Learning from Demonstration: Provably Efficient Adversarial Policy Imitation with Linear Function Approximation
Authors: Zhihan Liu, Yufeng Zhang, Zuyue Fu, Zhuoran Yang, Zhaoran Wang
ICML 2022 | Conference PDF | Archive PDF | Plain Text | LLM Run Details
| Reproducibility Variable | Result | LLM Response |
|---|---|---|
| Research Type | Experimental | Besides the theoretical analysis, we also conduct an experiment for PGAPI in the offline setting. Results show that PGAPI can converge fast and exceeds the performance of BC method. See Appendix G for detailed discussions and experimental results. |
| Researcher Affiliation | Academia | 1Northwestern University 2Yale University. Correspondence to: Zhihan Liu <zhihanliu2027@u.northwestern.edu>, Yufeng Zhang <yufengzhang2023@u.northwestern.edu>, Zuyue Fu <zuyue.fu@u.northwestern.edu>, Zhuoran Yang <zhuoran.yang@yale.edu>, Zhaoran Wang <zhaoranwang@gmail.com>. |
| Pseudocode | Yes | C. Pseudocode of OGPAI (Algorithm 2) ... D. Pseudocode of PGPAI (Algorithm 3) |
| Open Source Code | Yes | The codes are available on https://github.com/YSLIU627/Adversarial-Policy-Imitation-with-LFA. |
| Open Datasets | No | The paper describes generating its own datasets: 'The expert demonstration DE is obtained by sampling 5 trajectories from πE while the additional dataset DA is collected by sampling 1000 trajectories from the policy which samples uniformly random actions.' No access information for publicly available datasets is provided. |
| Dataset Splits | No | The paper describes the generation of expert and additional datasets but does not specify training, validation, or test splits from these datasets.
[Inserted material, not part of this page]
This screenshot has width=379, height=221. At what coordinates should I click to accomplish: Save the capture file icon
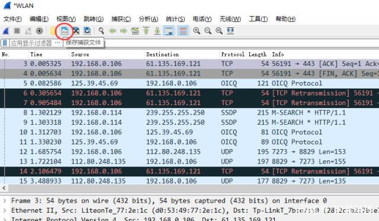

It evaluates 'optimality gap' and 'average return' directly from the generated data. |
| Hardware Specification | No | The paper describes a simulated environment but does not provide any specific details about the hardware (e.g., GPU models, CPU types, memory) used to run the simulations or experiments. |
| Software Dependencies | No | The paper mentions that PGAPI is implemented according to Algorithm 3 but does not list specific software dependencies with version numbers (e.g., Python, PyTorch, TensorFlow versions). |
| Experiment Setup | Yes | We conduct our proposed method PGAPI for 20 iterations and compare the average return of PGAPI with the performance of expert πE, BC method on DE , and BC method on the mixture of DE and DA. |